Vajtai and his colleagues at Rensselaer - along with a group of researchers led by Krisztián Kordás and Géza Tóth at the University of Oulu in Finland - have developed an approach that uses a commercial inkjet printer to deposit nanotubes onto various surfaces. They simply fill a conventional ink cartridge with a solution of carbon nanotubes dissolved in water, and then the printer produces a pattern just as if it was printing with normal ink. Because nanotubes are good conductors, the resulting images also are able to conduct electricity.
"Printed carbon nanotube structures could be useful in many ways," Vajtai said. "Some potential applications based on their electrical conductivity include flexible electronics for displays, antennas, and batteries that can be integrated into paper or cloth." Printing electronics on cloth could allow people to actually "wear" the battery for their laptop computer or the entire electronic system for their cell phone, according to Vajtai.
The technique could be used to print optical tags on money and other paper items that need to be tracked, and it could even lead to an electronic newspaper where the text can be switched without changing the paper, he said. The researchers printed different samples, some of which show sensitivity to the vapors of several chemicals, which also could make them useful as gas sensors.
The approach is simple, versatile, and inexpensive, which makes it superior to other methods for producing conductive surfaces, according to Vajtai. "A great advantage of our process is that the printed patterns do not require curing, which is known to be a limiting factor for conventional conductive ink applications," he said. "And since our ink is a simple water-based dispersion of nanotubes, it is environmentally friendly and easy to handle and store."

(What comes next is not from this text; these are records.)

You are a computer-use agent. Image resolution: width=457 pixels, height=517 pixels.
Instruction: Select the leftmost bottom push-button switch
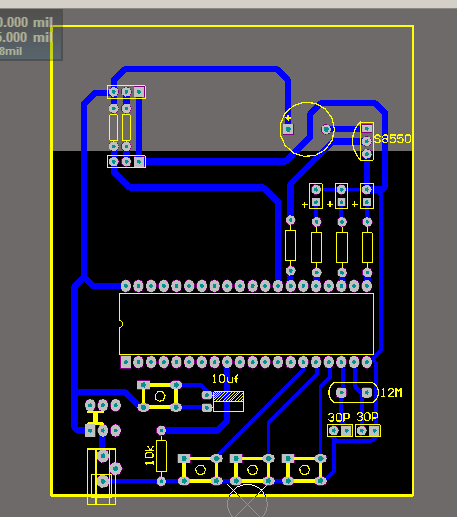(200, 470)
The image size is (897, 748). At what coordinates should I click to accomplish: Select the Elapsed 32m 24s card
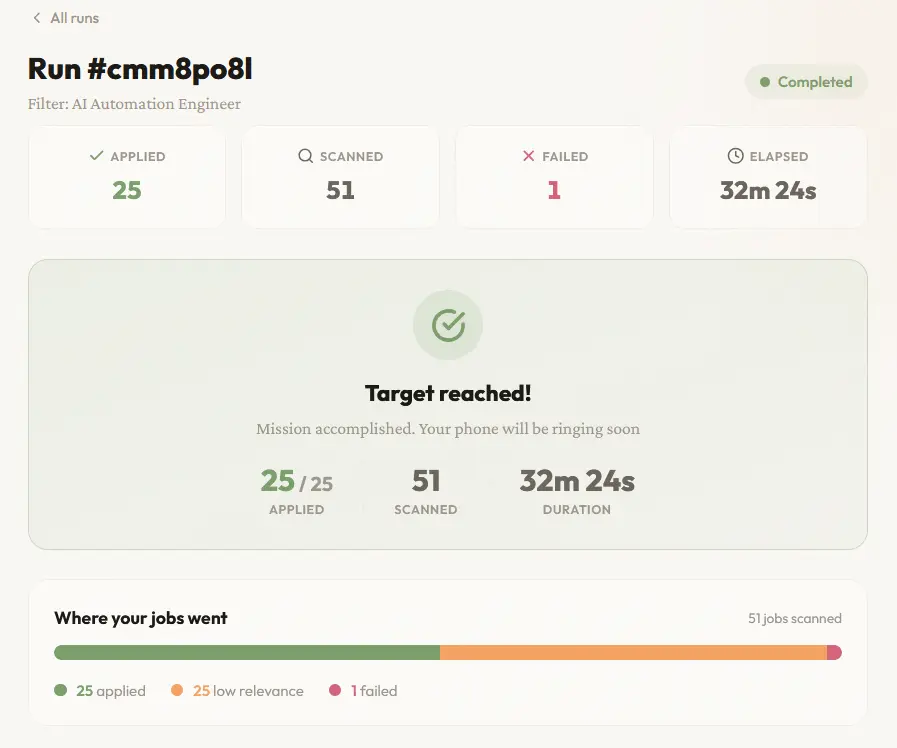tap(768, 177)
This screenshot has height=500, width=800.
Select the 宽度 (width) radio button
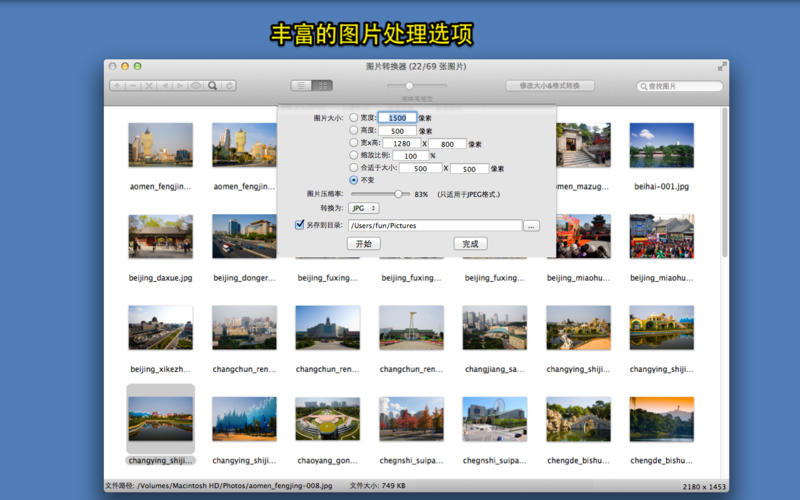coord(353,118)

Because the process uses off-the-shelf printers, cartridges, and paper or plastic surfaces, the only real expense is the cost of the nanotubes. For this experiment, the researchers made their own multi-walled carbon nanotubes, which were then chemically modified to allow them to dissolve in water. But similar nanotubes can be purchased for as little as a tenth of the price of the more expensive single-walled variety of carbon nanotubes, Vajtai said. And the cost of nanotubes should continue to drop as commercial demand for higher volumes grows.
The researchers plan to continue optimizing the process to improve the quality of the nanotube ink and the conductivity of the printed images. At present, the paper or plastic must be run through the printer multiple times to get an electrically conductive pattern, with the conductivity increasing after each repetition. They also hope to experiment with different chemical modifications to produce a diversity of ink "colors," each producing surface patterns with different properties, Vajtai said.